彼らはむしろ「愛国心のない人間」や「郷土愛を欠いた人間」をあぶり出して、彼らを攻撃し、排除することの方に興味がある。
ほんとうの愛国心というのは、その人間がどんな政治イデオロギーを信じていようが、どんな宗教を信じていようが、どんな道徳律に従っていようが、「同国人である」というただそれだけの理由で「思わず抱きしめたくなる」という感情に依拠しているはずである。
そのような身体実感の上にしか、持ち重りのする愛国心は築かれない。
「非国民」とか「売国奴」というようなフレーズを軽々しく口にする人間は、同胞の数を減らすこと、つまり彼らの愛国心発露の機会を減らすことに熱心なので、私はそういう人間を「愛国者」には算入しないのである。
だから、こんな文言を条例に書き入れたら子供たちの愛国心や郷土愛が高揚するとほんとうに起草した人間が思っているなら、彼の知性にはかなり問題があり、このような条項を書き入れておくことで、学校において「非国民」や「売国奴」のあぶり出しがやりやすくなると思ってそうしているなら、彼は愛国心に大きな問題を抱えている。
だが、これはたぶん「ちょっとアリバイ的に書いてみました」というだけの文言で、次の項目ほどには本気で書かれたものではあるまい。

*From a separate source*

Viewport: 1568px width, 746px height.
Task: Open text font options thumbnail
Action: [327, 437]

「グローバル化が進む中、常に世界の動向を注視しつつ、激化する国際競争に迅速的確に対応できる、世界標準で競争力の高い人材を育てること」
これはまぎれもなく、彼らのかなり切実な「本音」である。
平たく言えば、「金を儲けさせてくれる人間」がもっと欲しいということである。
企業にたくさんの収益をもたらし、かつ劣悪な労働条件に耐える「人材」に対する欲求は彼らにおいて(そして、一部の府民にとっても)きわめて切実である。
「愛国心や郷土愛」は、たぶん、そのようなハードワーカーたちに「気合い」を入れるためのイデオロギー「小道具」に過ぎないのであろう。

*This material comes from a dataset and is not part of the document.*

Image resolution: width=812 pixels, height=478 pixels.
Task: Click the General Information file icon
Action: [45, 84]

だが、私はこのような功利的なマインドで教育を語ることには反対である。
その所以を述べる。

ここ30年、子供たちの学力はとめどなく劣化してきた。
この事実に異議のある人はいないだろう。
同年齢集団を東アジア諸国と比べた場合、日本の子供たちの「社会的向上心」はすでにはるか下位に位置づけられる。
修身斉家治国平天下というような大ぶりな目標を掲げて生きている子供は私たちのまわりにはもうほとんど存在しない。

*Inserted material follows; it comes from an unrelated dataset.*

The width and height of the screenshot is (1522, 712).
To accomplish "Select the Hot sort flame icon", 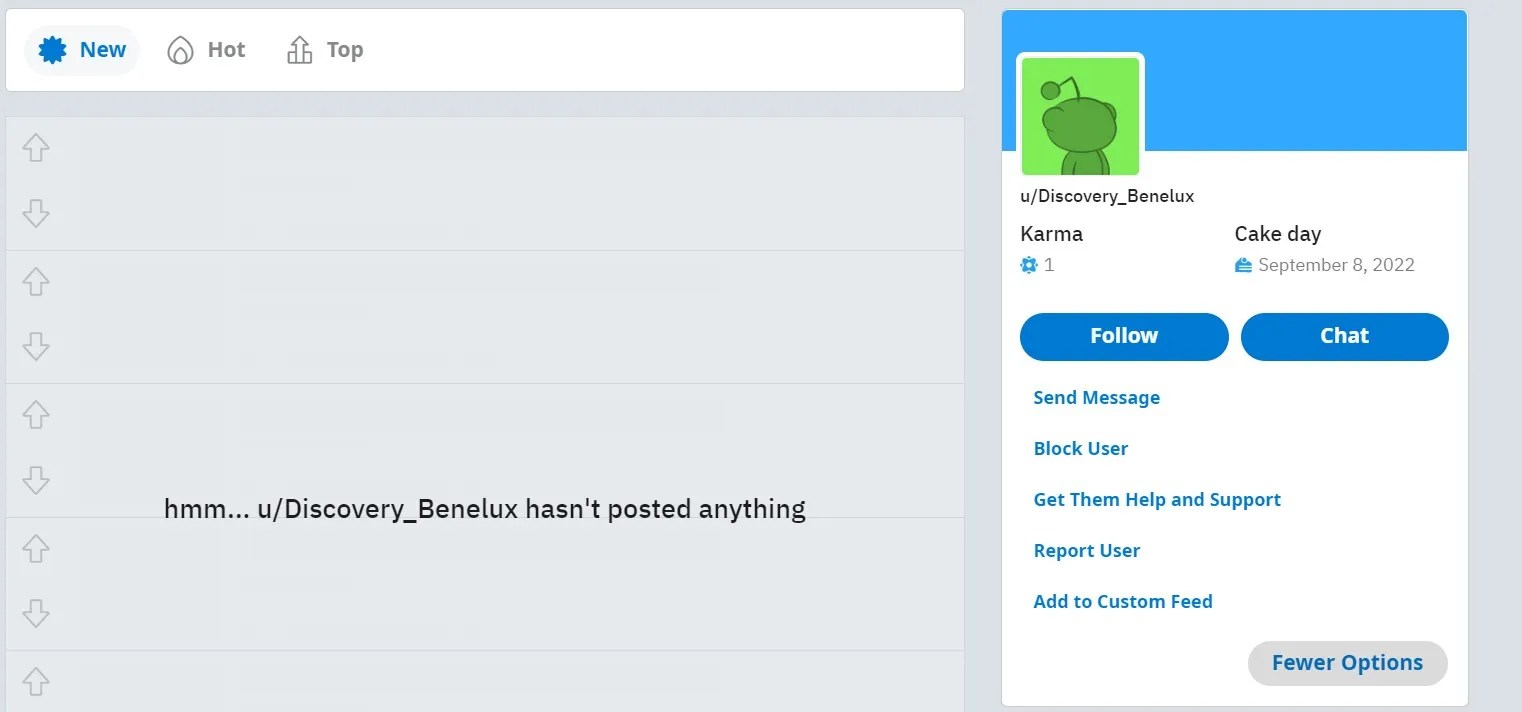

「国を背負って立つ」というような気概を持つ子供がいたら、現在の学校環境では気味悪がられるだけだろう。イジメの対象になるかも知れない。
残念ながら、今の日本の教育がここまで劣化したのは、維新の会のかたがたが考えているように、「民の力」が教育行政に及んでいないからではない。
及びすぎたせいである。
子供たちは、いま学校の教師からも親からも塾の教師からもメディアからも、勉強するのは、自己利益の増大のためだと教えられている。
同学齢集団の仲間を蹴落として、相対的な優位に立てば、社会資源の分配において有利になると教えられている。
いい大学に行き、いい企業に入り、いい地位に就き、いい年収を獲得するために勉強するのだと教えられている。
それが常識だと思う人もいるかも知れないが、これは一つのイデオロギーである。
私たちの社会において支配的になったイデオロギーである。
そして、このイデオロギーは、そのような単純な思考と規格化された欲望をもつ労働主体と消費主体の大量供給を切望するマーケットの要請によって生まれたものである。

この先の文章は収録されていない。